:: Supplied entries
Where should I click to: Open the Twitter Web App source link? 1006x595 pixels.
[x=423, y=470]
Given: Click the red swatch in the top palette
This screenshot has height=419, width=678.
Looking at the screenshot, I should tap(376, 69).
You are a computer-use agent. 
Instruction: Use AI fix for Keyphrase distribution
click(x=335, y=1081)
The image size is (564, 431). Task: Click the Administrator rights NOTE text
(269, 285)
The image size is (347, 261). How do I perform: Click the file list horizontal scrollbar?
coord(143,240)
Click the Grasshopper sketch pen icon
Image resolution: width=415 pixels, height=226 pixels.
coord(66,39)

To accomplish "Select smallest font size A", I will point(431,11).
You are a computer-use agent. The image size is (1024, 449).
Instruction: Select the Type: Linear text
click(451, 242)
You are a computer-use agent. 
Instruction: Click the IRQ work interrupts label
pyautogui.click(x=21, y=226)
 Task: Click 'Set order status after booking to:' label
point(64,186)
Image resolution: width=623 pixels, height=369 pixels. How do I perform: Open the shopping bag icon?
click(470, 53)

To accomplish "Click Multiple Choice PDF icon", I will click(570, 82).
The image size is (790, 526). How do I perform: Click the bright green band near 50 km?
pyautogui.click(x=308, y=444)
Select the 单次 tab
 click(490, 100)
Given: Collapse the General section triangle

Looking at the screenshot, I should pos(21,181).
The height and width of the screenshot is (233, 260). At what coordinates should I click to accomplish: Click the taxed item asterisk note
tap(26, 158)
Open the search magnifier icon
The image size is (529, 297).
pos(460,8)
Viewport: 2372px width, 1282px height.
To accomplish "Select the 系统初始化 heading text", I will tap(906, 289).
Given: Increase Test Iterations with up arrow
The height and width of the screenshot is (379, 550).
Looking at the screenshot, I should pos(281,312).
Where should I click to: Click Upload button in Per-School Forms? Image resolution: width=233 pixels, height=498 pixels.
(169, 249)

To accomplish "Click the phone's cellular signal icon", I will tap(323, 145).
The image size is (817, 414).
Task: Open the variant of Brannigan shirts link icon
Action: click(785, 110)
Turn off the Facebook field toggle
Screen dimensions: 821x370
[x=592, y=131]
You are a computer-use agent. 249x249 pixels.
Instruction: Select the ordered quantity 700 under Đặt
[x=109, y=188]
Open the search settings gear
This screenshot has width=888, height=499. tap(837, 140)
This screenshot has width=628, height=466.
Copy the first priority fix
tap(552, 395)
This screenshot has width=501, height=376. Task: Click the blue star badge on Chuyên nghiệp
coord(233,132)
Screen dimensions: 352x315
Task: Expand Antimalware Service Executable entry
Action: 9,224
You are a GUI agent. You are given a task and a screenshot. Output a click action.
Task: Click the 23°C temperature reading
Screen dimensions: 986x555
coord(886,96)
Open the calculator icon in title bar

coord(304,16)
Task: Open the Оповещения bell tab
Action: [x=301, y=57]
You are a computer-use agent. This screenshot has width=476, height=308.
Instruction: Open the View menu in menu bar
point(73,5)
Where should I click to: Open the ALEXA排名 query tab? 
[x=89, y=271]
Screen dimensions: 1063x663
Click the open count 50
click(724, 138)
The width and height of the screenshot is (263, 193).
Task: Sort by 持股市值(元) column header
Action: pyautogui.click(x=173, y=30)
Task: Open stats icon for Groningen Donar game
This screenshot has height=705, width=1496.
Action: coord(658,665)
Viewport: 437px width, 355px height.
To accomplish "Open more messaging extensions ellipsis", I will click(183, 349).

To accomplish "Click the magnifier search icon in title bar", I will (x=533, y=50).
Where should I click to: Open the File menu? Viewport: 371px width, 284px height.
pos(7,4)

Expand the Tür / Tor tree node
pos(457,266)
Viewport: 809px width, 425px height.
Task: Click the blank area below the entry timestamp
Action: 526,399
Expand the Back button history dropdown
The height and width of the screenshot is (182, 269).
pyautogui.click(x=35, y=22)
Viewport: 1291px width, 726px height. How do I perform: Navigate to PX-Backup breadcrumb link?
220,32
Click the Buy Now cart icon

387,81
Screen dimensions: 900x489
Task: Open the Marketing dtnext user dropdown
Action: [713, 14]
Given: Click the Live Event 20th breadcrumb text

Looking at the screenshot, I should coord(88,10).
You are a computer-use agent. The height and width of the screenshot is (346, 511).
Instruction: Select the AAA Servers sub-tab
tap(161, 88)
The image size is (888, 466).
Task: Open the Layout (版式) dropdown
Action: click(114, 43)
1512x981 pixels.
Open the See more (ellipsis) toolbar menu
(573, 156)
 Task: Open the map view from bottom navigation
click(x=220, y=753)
::::
> **Exercise requirements**: If a line in the entries holds the word "computer", count it. Report the total only.

> **The answer**: 6